2019-09-04 Thread Feng Tang
Hi Daniel,

On Wed, Sep 04, 2019 at 10:11:11AM +0200, Daniel Vetter wrote:
> On Wed, Sep 4, 2019 at 8:53 AM Thomas Zimmermann  wrote:
> >
> > Hi
> >
> > Am 04.09.19 um 08:27 schrieb Feng Tang:
> > >> Thank you for testing. But don't get too excited, because the patch
> > >> simulates a bug that was present in the original mgag200 code. A
> > >> significant number of frames are simply skipped. That is apparently the
> > >> reason why it's faster.
> > >
> > > Thanks for the detailed info, so the original code skips time-consuming
> > > work inside atomic context on purpose. Is there any space to optmise it?
> > > If 2 scheduled update worker are handled at almost same time, can one be
> > > skipped?
> >
> > To my knowledge, there's only one instance of the worker. Re-scheduling
> > the worker before a previous instance started, will not create a second
> > instance. The worker's instance will complete all pending updates.
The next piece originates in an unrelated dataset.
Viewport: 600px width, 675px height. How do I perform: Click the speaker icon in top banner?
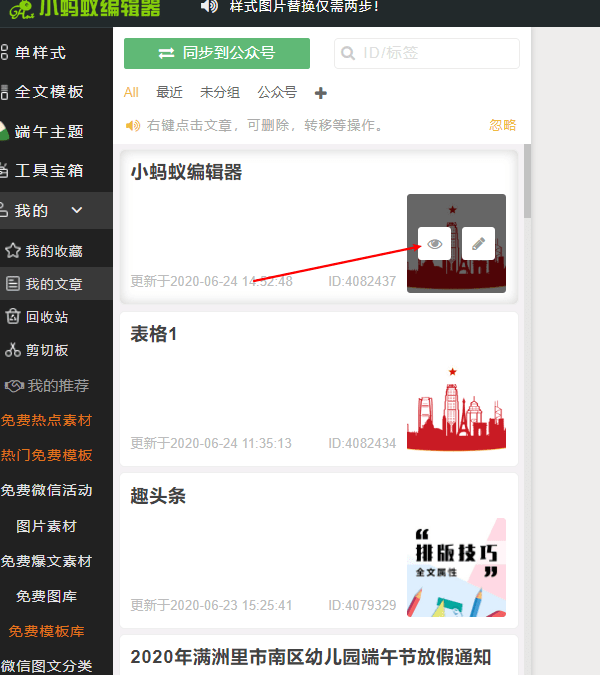click(x=210, y=6)
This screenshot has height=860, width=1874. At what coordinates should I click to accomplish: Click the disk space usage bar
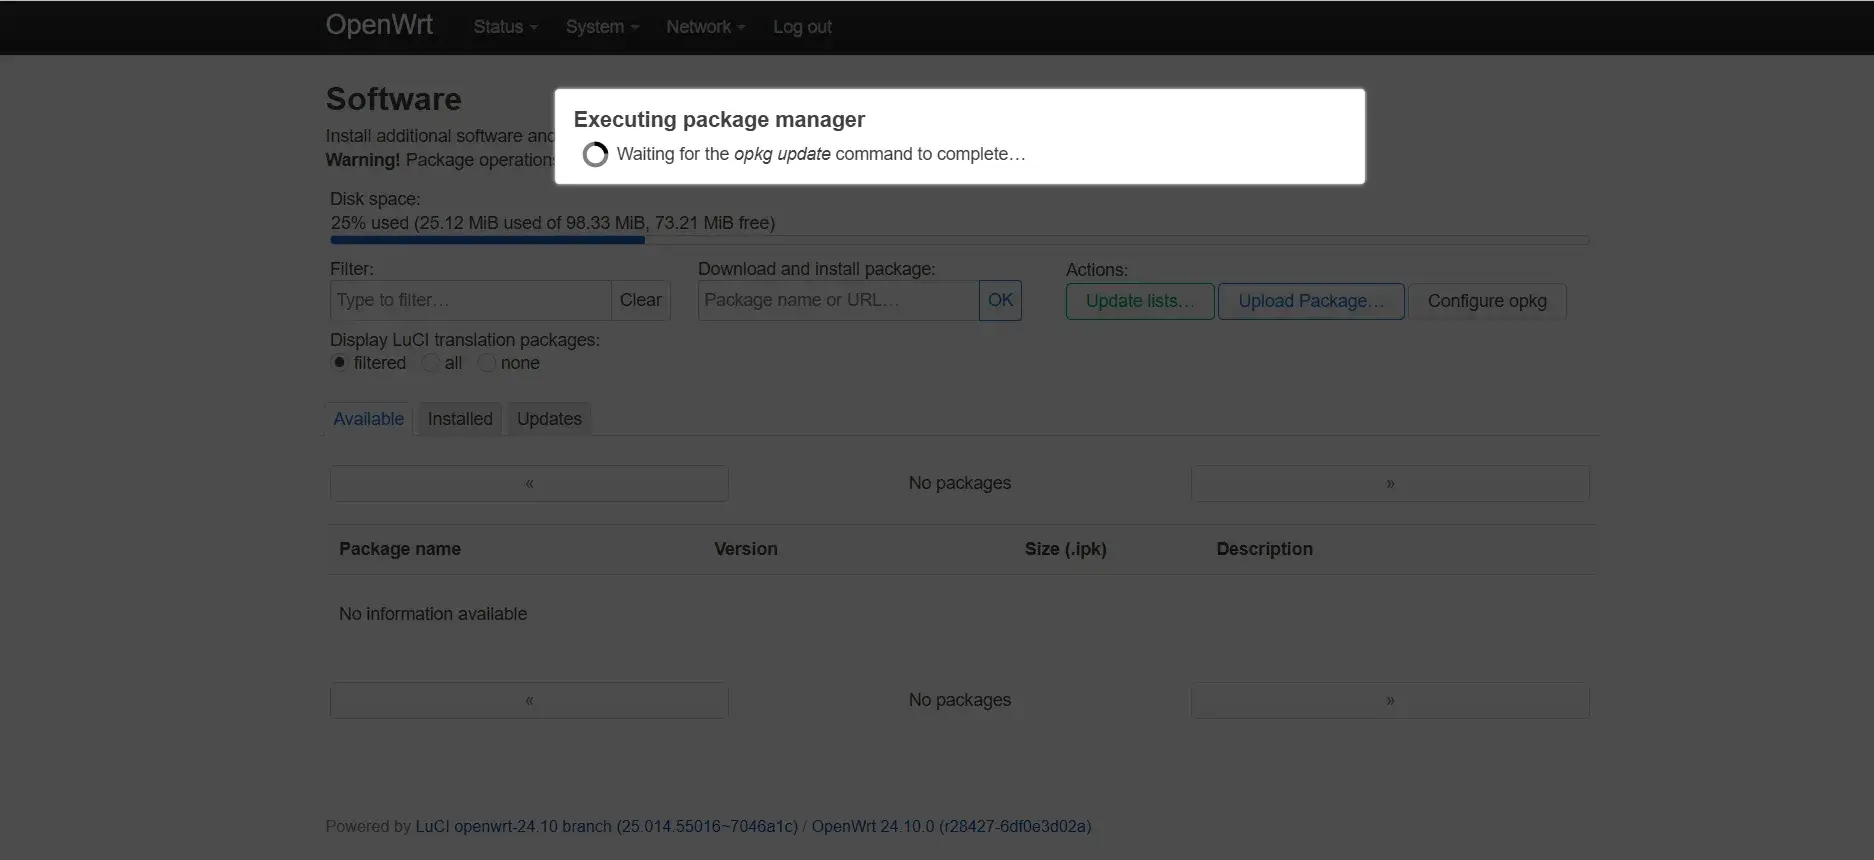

So in
> > some way, skipping workers already happens.
> 
> So I think that the most often fbcon update from atomic context is the
> blinking cursor. If you disable that one you should be back to the old
> performance level I think, since just writing to dmesg is from process
> context, so shouldn't change.

Hmm, then for the old driver, it should also do the most update in
non-atomic context? 

One other thing is, I profiled that updating a 3MB shadow buffer needs
20 ms, which transfer to 150 MB/s bandwidth. Could it be related with
the cache setting of DRM shadow buffer? say the orginal code use a
cachable buffer?


> 
> https://unix.stackexchange.com/questions/3759/how-to-stop-cursor-from-blinking
> 
> Bunch of tricks, but tbh I haven't tested them.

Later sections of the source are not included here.